Projeto Capacita Agentes Populares Ambientais em Periferias no Nordeste
O projeto “Mudanças Climáticas, Saúde e Alimentação – Rede de Comitês Populares Ambientais em Territórios das Periferias” foi lançado pela Fiocruz, com o objetivo de formar redes e fortalecer a participação social no enfrentamento dos impactos da crise climática na saúde e na segurança alimentar. A iniciativa é coordenada pela Fiocruz Pernambuco, em parceria com o Movimento Mãos Solidárias, a Universidade de Pernambuco (UPE) e a Universidade Federal da Paraíba (UFPB).
O projeto será desenvolvido em Pernambuco e na Paraíba, e tem como foco a formação de agentes populares ambientais que possam trabalhar na prevenção de desastres e na promoção da preservação e convivência com o ambiente. De acordo com Lívia Milena Barbosa, profissional do Ministério da Saúde, “estamos formando agentes populares ambientais que vão constituir comitês populares ambientais nas periferias para que a gente comece a trabalhar a questão ambiental não apenas quando ela se expressa de forma violenta, por meio dos desastres, mas para que possamos preveni-los a partir de processos educativos de preservação e convivência com o ambiente”.
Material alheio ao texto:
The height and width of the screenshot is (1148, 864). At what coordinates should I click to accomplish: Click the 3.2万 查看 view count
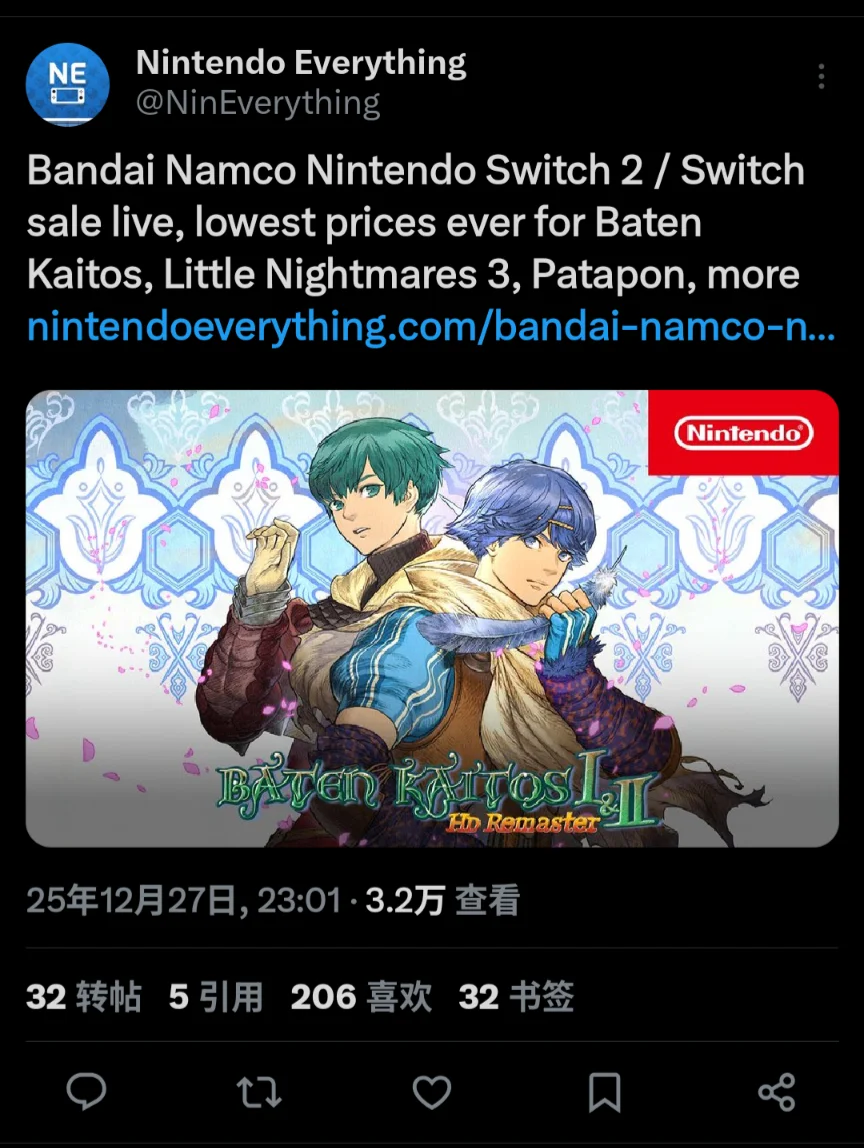[x=442, y=900]
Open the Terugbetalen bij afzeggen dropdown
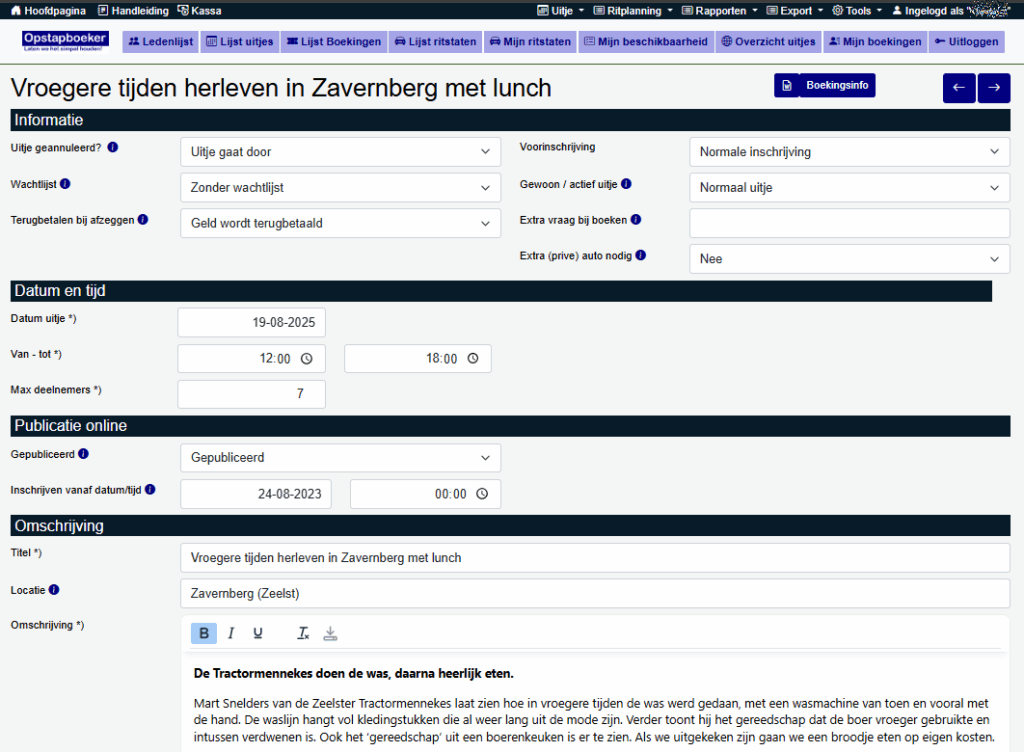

A primeira atividade do projeto foi um curso para a capacitação de monitores, que qualificou estudantes de graduação e pós-graduação de diferentes áreas para atuarem como monitores no processo de mobilização e organização dos futuros Comitês Populares Ambientais. Atualmente, a iniciativa conta com 27 monitores, que trabalharão na criação de 135 comitês e formarão 270 agentes populares ambientais.
Objetivos e Metas
- Formar redes de comitês populares ambientais em territórios das periferias;
- Fortalecer a participação social no enfrentamento dos impactos da crise climática na saúde e na segurança alimentar;
- Capacitar agentes populares ambientais para trabalhar na prevenção de desastres e na promoção da preservação e convivência com o ambiente.
Segundo Idê Gurgel, pesquisadora da Fiocruz Pernambuco, “este processo de formação de agentes populares ambientais é extremamente importante. Ele tem como foco a questão ambiental, particularmente a relação entre clima, saúde, soberania e segurança alimentar. Isso é fundamental em um mundo em grandes transformações, principalmente agora que o clima entrou de fato na agenda política prioritária de diversos países”.